Sallyhasleftthebuilding · 17/08/2015 11:52

Yes girls can be mean. The hot/not be ate is discussing as used to bully the less popular kids. They post their sleepover who x y z wasn't invited to, and new iphone6 phones sassy brought them for passing a spelling test. Lovely.

Sallyhasleftthebuilding · 17/08/2015 11:53

Daddy

Pepperpot99 · 17/08/2015 11:56

I do not allow my 13 year old on Instagram. All it does is fuel self-obsession and insecurity. I am pretty hardcore about it and I wish more parents were, tbh.

Sometimesitsnowsinapril · 17/08/2015 12:04

Ds 11 has had Instagram since the beginning of the school holidays. Never thought too much about it until I was looking at his tablet (it was new) to see if we should get his younger brother for Xmas. The messages from one lad (yr8) were disgusting - he thought he was being funny - in my book rape is not funny. Had long chat with ds who had already blocked him and now I look at his account every couple of days.

Ds seems to make silly videos reviewing Pokemon cards and his class mates are just the same. I did find two questionable "friends" on his list, looked to be 20 something year old men who ds said were good "reviewers". These gave been deleted as well. New rule only people you actually know.

NewLife4Me · 17/08/2015 12:06

I check her internet history every hour whilst she's on holiday as 2 of her friends parents have caught them accessing porn, they are 11.
No fb or instagram allowed until 16 in this house.

RockinHippy · 17/08/2015 12:14

I'm glad to read the replies on this thread as my own DD(12) frequently complains that none of her friends parents monitor their accounts, so why should I.

The house rule is, she isn't allowed any account without my having the password & accepting that I will monitor her use, including checking PMs, that said she has more than proven herself to be responsible & is the swear police amongs her friends & tells them off for bad language, attacks anyone using homophobic or any kind of bigoted language & general makes me feel very proud of her, so I very rarely check in these days.

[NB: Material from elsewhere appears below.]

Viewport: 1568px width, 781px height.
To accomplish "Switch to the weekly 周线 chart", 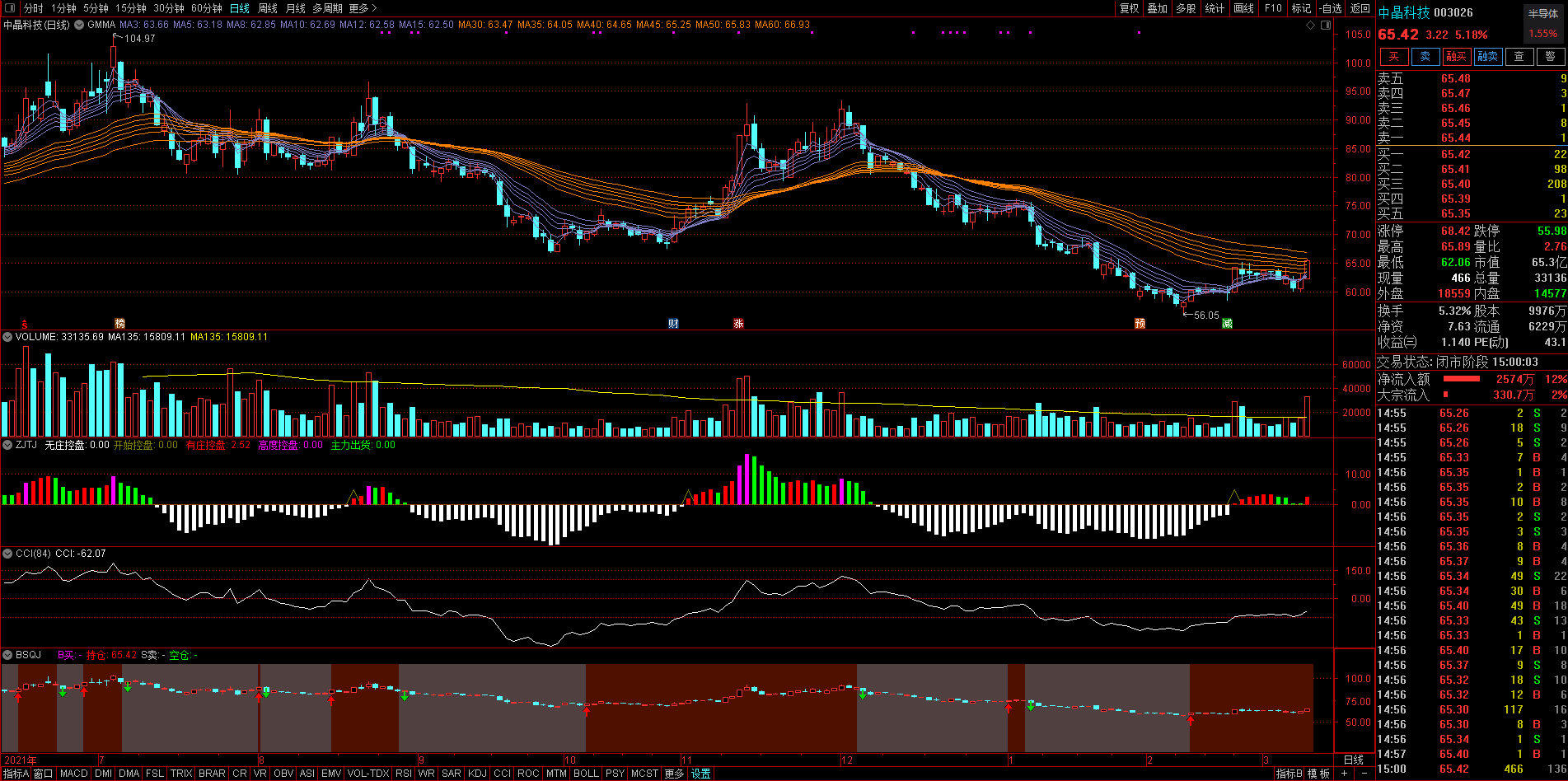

It's an eye opener when I do though & I never fail to be amazed at how many parents don't & how naive some can be - like the boy who was then 10 & had his account hacked & it was sending out porn to linked email addresses, including ours - when I let his mum know, she accepted his account that he had accidentally clicked on something - when in truth he frequently boasted in PMs about sites he visited with "hot chicks" & shared porn photos tooShock

RockinHippy · 17/08/2015 12:23

More importantly I've done a fair bit of e safety stuff with DD as I feel that is key

I totally Agee with this ^^^^


We have done the same from a very young age & as a result DD is very sensible with stranger requests - one of her accounts is linked to a YouTube one where she promotes her videos, so she is allowed people she doesn't know as followers & she always comes to me to show me any dodgy request or messages - the obvious ones she has often already reported herself

Auradora12 · 19/08/2015 10:56

Dd (11) has just been allowed Instagram as all of her primary school friends have it and she is going to a different secondary to the majority of them, the rule was that she had to be a friend with me and if I ask she has to show me her page as well. Privacy settings set as high as possible

DS does not want any form of social media (going into Y9) and gets really annoyed with some of the boys in his class as they have tried to encourage him and gone as far as opening a Facebook account on his behalf. When I opened my Instagram and DDs he made it really clear that he doesn't want any photos of him on the site, but he doesn't mind on my Facebook page. He has said he could have any social media he wanted without telling me as he is 13.

We have sat both down and discussed with them the disadvantages and the advantages of social media and made them aware that they can come to us about any dodgy messages and that they should not post without thinking as it could come back to haunt them in the future.